End-to-end ASR/LM implementation with PyTorch

Apache License 2.0

594 stars 140 forks source link

How can I reproduce mocha WER in Librispeech? #67

Closed Park-Jong-Min closed 4 years ago

Park-Jong-Min commented 4 years ago

I want to reproduce Librispeech MOCHA WER in this paper (CTC-synchronous Training for Monotonic Attention Model). When I use conf file "lstm_mocha.yaml" in librispeech example, it was reduced from 700% wer at first to 100% wer at 35 epoch without lm. I just change conf in run.sh and training with 1 GPU. I would like to know if there is anything else that needs to be modified to make the wer in addition to the conf on run.sh.

hirofumi0810 commented 4 years ago

How was the learning curve? I think you have the transition of WER during training.

Park-Jong-Min commented 4 years ago

My learning curve looks weird.

hirofumi0810 commented 4 years ago

How was the accuracy?

Park-Jong-Min commented 4 years ago

This is my acc plot.

hirofumi0810 commented 4 years ago

I will show you the plotting of the model used in the paper. loss acc edit_distance

Park-Jong-Min commented 4 years ago

thank you, i'll try to replot it.

Park-Jong-Min commented 4 years ago

I try to replot it. loss and acc look similar but still WER is too high. I use beam search width 1 which means greedy decoding.

My decoding result looks like as prose to me and a later streets of stern with throngs of well rescue families in way either in the world's and a little and a little and a little and a little and a little and a little and a little and a little and a little and a little and a little and a little and a little and a little and a little and a little and a little and a little and a little and a little and a little and a little and a little and a little and a little and a little ......

If i use beamsearch width 10 and length penalty 2.0, It takes about seven hours to run only one epoch. Is there a good way to solve a problem like the above sentence other than using beamsearch and length penalty in mocha? I wonder how long it takes to converge lstm_mocha without LM .

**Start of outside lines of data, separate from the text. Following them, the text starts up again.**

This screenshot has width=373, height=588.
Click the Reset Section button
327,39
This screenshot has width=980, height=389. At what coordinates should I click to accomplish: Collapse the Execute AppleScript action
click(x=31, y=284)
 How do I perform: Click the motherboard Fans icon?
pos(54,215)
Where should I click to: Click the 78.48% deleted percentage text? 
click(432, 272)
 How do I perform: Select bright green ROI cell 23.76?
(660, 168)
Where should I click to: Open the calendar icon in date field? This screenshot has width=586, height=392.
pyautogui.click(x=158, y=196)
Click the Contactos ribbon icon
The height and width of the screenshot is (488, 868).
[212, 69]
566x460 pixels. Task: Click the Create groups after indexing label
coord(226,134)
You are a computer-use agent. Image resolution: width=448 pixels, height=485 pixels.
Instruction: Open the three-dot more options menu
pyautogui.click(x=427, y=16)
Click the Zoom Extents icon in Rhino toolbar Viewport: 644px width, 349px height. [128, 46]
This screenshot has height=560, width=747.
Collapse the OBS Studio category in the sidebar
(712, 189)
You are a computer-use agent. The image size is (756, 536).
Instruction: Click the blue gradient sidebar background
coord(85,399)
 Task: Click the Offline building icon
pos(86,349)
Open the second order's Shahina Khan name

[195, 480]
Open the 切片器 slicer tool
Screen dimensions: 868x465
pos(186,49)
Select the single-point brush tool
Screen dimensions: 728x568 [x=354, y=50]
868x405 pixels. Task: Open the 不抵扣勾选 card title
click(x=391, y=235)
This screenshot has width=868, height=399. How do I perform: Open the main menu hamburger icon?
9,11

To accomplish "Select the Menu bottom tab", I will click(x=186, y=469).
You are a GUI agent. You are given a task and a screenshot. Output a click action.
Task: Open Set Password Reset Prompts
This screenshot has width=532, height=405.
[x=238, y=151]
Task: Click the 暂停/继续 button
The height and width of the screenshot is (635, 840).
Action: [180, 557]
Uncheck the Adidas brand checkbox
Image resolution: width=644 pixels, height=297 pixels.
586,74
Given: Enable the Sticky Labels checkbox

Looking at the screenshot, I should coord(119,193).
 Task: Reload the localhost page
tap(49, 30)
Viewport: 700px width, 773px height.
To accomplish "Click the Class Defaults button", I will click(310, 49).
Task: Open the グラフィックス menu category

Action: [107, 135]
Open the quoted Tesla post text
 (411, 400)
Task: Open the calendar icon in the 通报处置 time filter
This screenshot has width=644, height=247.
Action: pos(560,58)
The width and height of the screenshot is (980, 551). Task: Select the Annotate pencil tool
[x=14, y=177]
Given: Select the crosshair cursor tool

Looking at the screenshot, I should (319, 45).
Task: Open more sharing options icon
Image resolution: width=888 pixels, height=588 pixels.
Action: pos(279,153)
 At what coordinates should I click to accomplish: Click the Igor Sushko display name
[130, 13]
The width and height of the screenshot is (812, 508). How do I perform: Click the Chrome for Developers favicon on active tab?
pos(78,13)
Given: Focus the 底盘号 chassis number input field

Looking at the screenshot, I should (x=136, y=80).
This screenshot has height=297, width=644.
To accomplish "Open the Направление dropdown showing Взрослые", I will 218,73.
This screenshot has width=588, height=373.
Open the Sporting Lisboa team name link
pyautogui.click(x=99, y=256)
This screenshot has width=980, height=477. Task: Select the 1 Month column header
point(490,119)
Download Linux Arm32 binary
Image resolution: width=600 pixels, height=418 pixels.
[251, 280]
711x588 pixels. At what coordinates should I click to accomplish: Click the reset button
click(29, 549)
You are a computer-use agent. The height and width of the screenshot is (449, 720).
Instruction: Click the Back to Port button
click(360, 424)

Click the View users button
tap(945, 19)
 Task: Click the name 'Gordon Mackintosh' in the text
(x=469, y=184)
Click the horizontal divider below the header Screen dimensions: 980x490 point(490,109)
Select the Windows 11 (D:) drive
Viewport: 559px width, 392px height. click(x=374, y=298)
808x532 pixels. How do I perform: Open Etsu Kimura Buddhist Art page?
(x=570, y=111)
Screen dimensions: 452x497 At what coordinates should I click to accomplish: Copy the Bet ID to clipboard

hirofumi0810 commented 4 years ago

I have never experienced such behaviors. One simple debugging is to train the model with a bidirectional encoder. The optimization should be easier.

Park-Jong-Min commented 4 years ago

After I fix quantity loss to 0.2 it shows similar edit distance!

hirofumi0810 commented 4 years ago

@Park-Jong-Min Great. Did you use 0.01 before? Actually, this number is tuned with BLSTM/LC-BLSTM encoders. I will try 0.2 with the unidirectional encoder. Thank you for your report!

Park-Jong-Min commented 4 years ago

Yes, I use 0.01 before.